Crowd vocals on "Two Piña Coladas": Dorothy "The Birthday Girl" Robinson, Charles Green, Mat Lindsey, Sandy Mason, Shawn Camp, Big Al, "Double D", Sam "The Man" Duczer, Garth Brooks

==Chart performance==
Sevens debuted at number one on the US Billboard 200, becoming his fifth, and number one on the Top Country Albums, becoming his seventh Country number-one album.

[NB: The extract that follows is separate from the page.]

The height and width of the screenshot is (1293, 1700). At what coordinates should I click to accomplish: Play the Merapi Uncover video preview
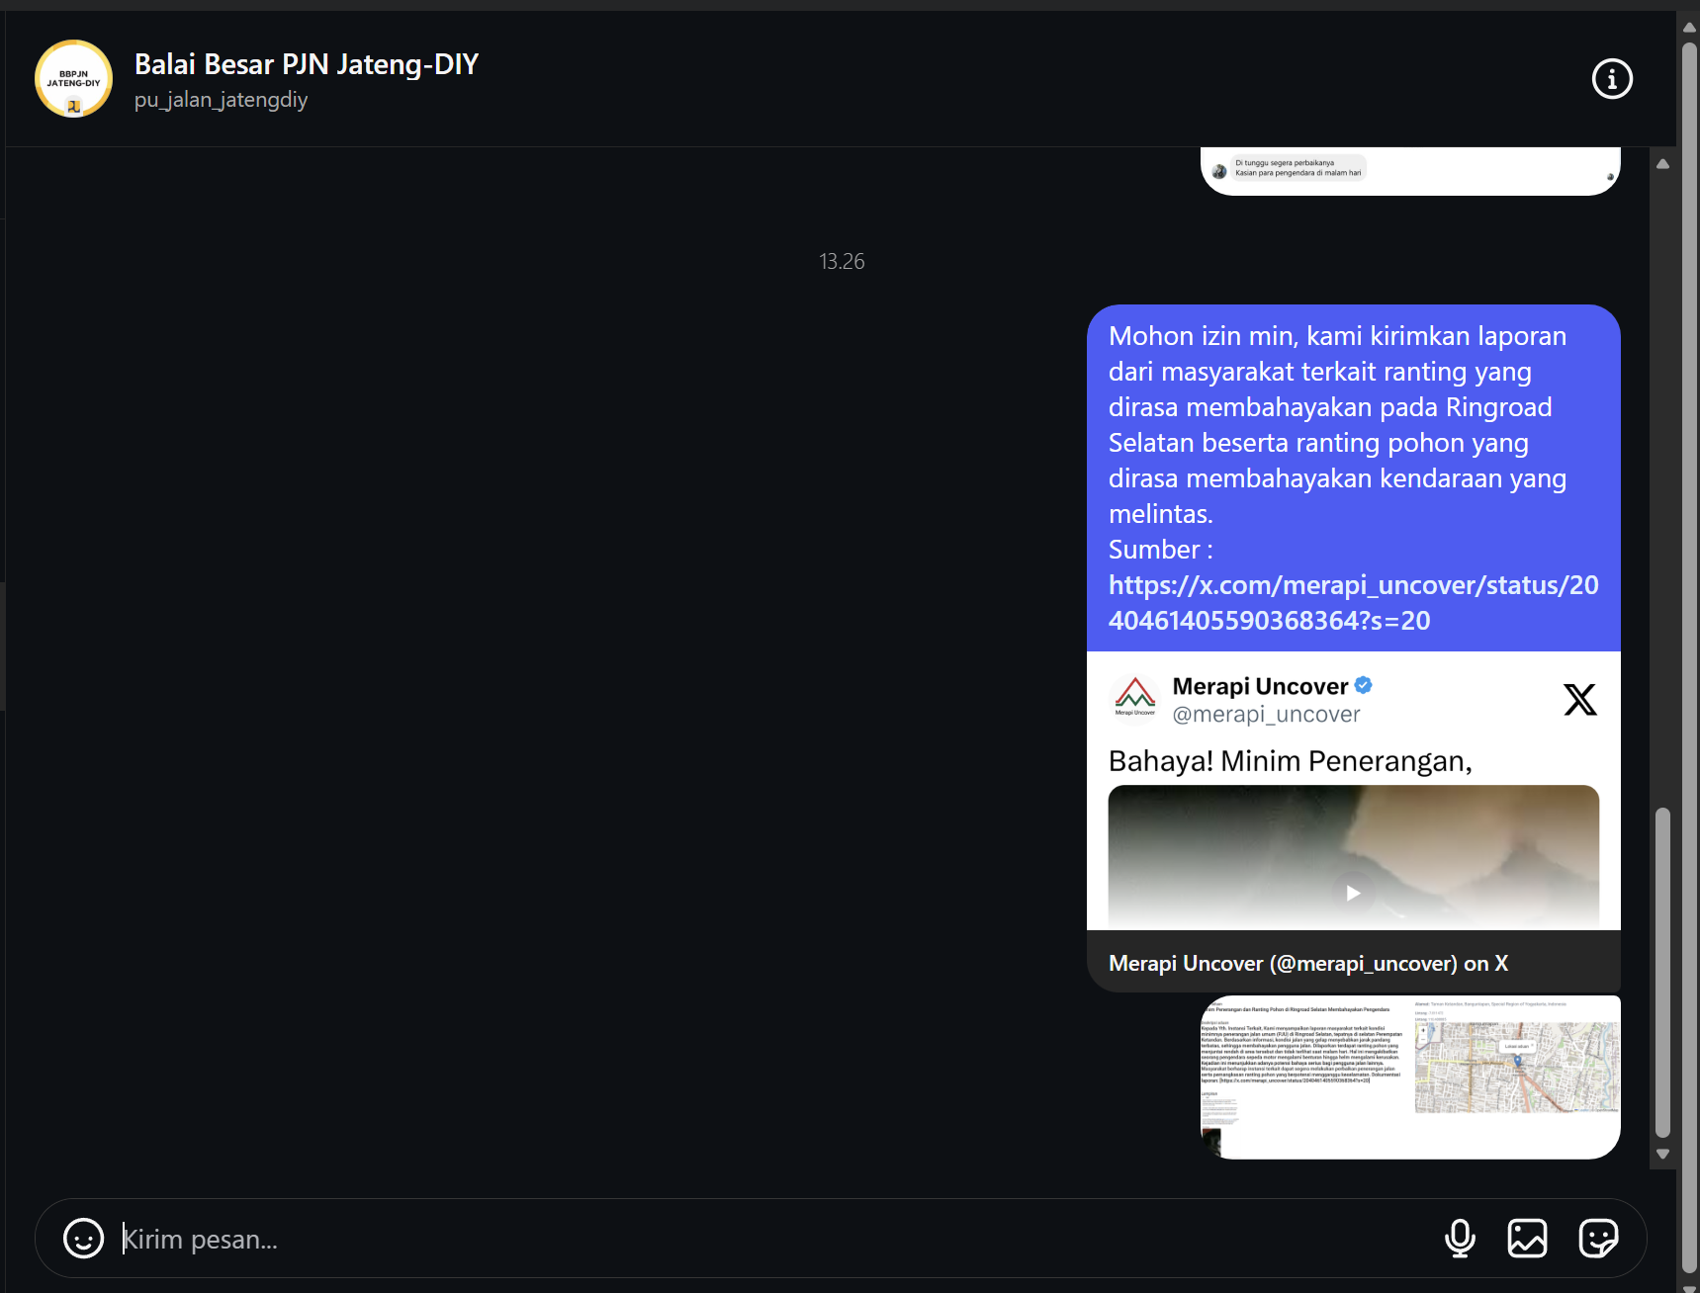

In November 2006, Sevens was certified 10× Platinum by the RIAA.

===Weekly charts===

| Chart (1997) | Peak position |
|---|---|
| Australian Albums (ARIA) | 20 |
| Canadian Albums (RPM) | 3 |
| Canadian Country Albums (RPM) | 1 |
| Dutch Albums (Album Top 100) | 80 |
| European Albums Chart | 33 |
| German Albums (Offizielle Top 100) | 41 |
| Norwegian Albums (VG-lista) | 8 |
| Scottish Albums (Official Charts) | 47 |
| Spanish Albums (AFYVE) | 40 |
| Swiss Albums (Schweizer Hitparade) | 38 |
| UK Albums (Official Charts) | 34 |
| US Billboard 200 | 1 |
| US Top Country Albums (Billboard) | 1 |

===Year-end charts===

| Chart (1998) | Position |
|---|---|
| US Billboard 200 | 3 |
| US Top Country Albums (Billboard) | 1 |

| Chart (1999) | Position |
|---|---|
| US Top Country Albums (Billboard) | 31 |

===Decade-end charts===

| Chart (1990–1999) | Position |
|---|---|
| US Billboard 200 | 42 |

==Certifications==

| Region | Certification | Certified units/sales |
| Australia (ARIA) | Platinum | 70,000^{^} |
| Canada (Music Canada) | 5× Platinum | 500,000^{^} |
| United Kingdom (BPI) | Silver | 60,000^{^} |
| United States (RIAA) | Diamond | 10,000,000^{^} |
^{^} Shipments figures based on certification alone.